**Tugas yang Diberikan A:** Ulangi bagian teks tentang pariwisata Klungkung dengan tepat, mulai dari "Ketika anda melakukan" dan terus sampai "melihat bangunan ini.".
**Tugas yang Diberikan B:**
Jawablah pertanyaan berikut berdasarkan teks tentang pariwisata Klungkung.
(i) Mengapa sektor pariwisata sangat diperhatikan oleh Pemerintah Daerah setempat?
(ii) Di mana letak bangunan berbentuk unik yang menarik perhatian wisatawan?
(iii) Pertanyaan apa saja yang paling sering muncul di benak wisatawan setelah melihat bangunan itu?

**Cuplikan Dokumen:**
Sumber: dok. pribadi
Kota Klungkung adalah salah satu kota yang saat ini sedang gencar dalam membangkitkan sektor pariwisatanya. Sektor pariwisata menjadi hal yang sangat diperhatikan oleh Pemerintah Daerah setempat karena pariwisata dapat menghasilkan manfaat ekonomi yang sangat besar. Baik bagi Negara, wilayah setempat yang bersangkutan, maupun bagi Negara asal dari wisatawan yang berkunjung. Maka dari itu, sektor pariwisata mendapat perhatian khusus dari Pemerintah Daerah setempat. Sekarang pertanyaannya adalah, bagaimana cara untuk menarik minat para wisatawan? Tentunya dengan memberikan pelayanan yang baik, penataan lingkungan wisata yang menarik, dan tidak lupa juga “ PENINGGALAN SEJARAH” yang bisa menjadi ciri khas dari daerah tersebut.
Ketika anda melakukan perjalanan wisata ke Kabupaten Klungkung, tentunya mata anda akan tertuju pada bangunan yang memiliki bentuk “unik” yang secara otomatis membuat perhatian anda teralihkan. Disamping karena terletak di pusat kota, bentuk bangunan yg “unik” ini seraya mengundang rasa penasaran khususnya bagi wisatawan yang pertama kali melakukan kunjungan wisata ke daerah ini. “Bangunan apa itu?”, “Mengapa bentuknya demikian?” merupakan pertanyaan yang paling sering muncul dibenak dan ditanyakan oleh para wisatawan setelah melihat bangunan ini.

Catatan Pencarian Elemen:
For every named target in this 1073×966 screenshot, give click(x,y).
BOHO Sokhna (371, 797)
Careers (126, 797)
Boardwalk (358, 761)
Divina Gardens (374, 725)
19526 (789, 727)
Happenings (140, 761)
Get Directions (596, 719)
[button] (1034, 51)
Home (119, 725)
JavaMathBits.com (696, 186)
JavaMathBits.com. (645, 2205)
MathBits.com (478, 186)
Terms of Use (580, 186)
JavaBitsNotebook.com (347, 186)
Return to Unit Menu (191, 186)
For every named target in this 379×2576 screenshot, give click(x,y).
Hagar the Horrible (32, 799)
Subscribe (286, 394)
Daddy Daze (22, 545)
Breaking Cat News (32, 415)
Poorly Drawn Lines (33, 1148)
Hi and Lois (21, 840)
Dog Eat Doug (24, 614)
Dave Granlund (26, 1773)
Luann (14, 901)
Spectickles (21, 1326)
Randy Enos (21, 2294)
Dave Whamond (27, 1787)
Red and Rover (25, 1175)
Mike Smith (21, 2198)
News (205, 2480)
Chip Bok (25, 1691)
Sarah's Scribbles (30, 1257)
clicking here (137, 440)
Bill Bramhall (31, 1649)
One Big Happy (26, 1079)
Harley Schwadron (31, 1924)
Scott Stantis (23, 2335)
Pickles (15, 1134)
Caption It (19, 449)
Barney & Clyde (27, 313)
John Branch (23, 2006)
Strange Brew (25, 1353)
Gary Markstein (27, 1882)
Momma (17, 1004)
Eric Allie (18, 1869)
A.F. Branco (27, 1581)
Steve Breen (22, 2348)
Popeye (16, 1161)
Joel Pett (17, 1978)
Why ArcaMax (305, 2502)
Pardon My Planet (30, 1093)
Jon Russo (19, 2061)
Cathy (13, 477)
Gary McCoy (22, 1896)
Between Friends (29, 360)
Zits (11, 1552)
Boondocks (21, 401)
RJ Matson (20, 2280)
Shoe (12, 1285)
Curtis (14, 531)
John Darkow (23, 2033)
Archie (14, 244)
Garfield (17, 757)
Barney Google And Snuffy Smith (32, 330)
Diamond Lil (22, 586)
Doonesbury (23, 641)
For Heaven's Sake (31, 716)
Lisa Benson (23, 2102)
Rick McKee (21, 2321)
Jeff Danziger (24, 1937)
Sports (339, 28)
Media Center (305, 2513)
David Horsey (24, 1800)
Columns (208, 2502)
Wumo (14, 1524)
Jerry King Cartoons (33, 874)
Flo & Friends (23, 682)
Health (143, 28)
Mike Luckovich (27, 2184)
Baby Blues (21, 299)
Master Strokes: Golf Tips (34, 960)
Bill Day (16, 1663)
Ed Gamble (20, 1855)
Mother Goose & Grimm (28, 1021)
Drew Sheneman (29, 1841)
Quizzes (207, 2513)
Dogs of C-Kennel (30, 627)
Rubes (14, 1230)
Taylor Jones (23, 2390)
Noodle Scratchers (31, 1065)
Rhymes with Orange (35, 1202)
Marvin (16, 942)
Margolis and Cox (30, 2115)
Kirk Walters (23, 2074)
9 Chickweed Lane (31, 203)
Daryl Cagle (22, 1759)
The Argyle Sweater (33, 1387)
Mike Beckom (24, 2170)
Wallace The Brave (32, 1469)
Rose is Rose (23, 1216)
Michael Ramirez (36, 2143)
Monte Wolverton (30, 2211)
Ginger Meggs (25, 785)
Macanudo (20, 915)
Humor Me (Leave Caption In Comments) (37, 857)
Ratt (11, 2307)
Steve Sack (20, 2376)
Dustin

**Keluaran A:**
Ketika anda melakukan perjalanan wisata ke Kabupaten Klungkung, tentunya mata anda akan tertuju pada bangunan yang memiliki bentuk “unik” yang secara otomatis membuat perhatian anda teralihkan. Disamping karena terletak di pusat kota, bentuk bangunan yg “unik” ini seraya mengundang rasa penasaran khususnya bagi wisatawan yang pertama kali melakukan kunjungan wisata ke daerah ini. “Bangunan apa itu?”, “Mengapa bentuknya demikian?” merupakan pertanyaan yang paling sering muncul dibenak dan ditanyakan oleh para wisatawan setelah melihat bangunan ini.

**Keluaran B:**
(i) Karena pariwisata dapat menghasilkan manfaat ekonomi yang sangat besar.
(ii) Di pusat kota.
(iii) "Bangunan apa itu?" dan "Mengapa bentuknya demikian?"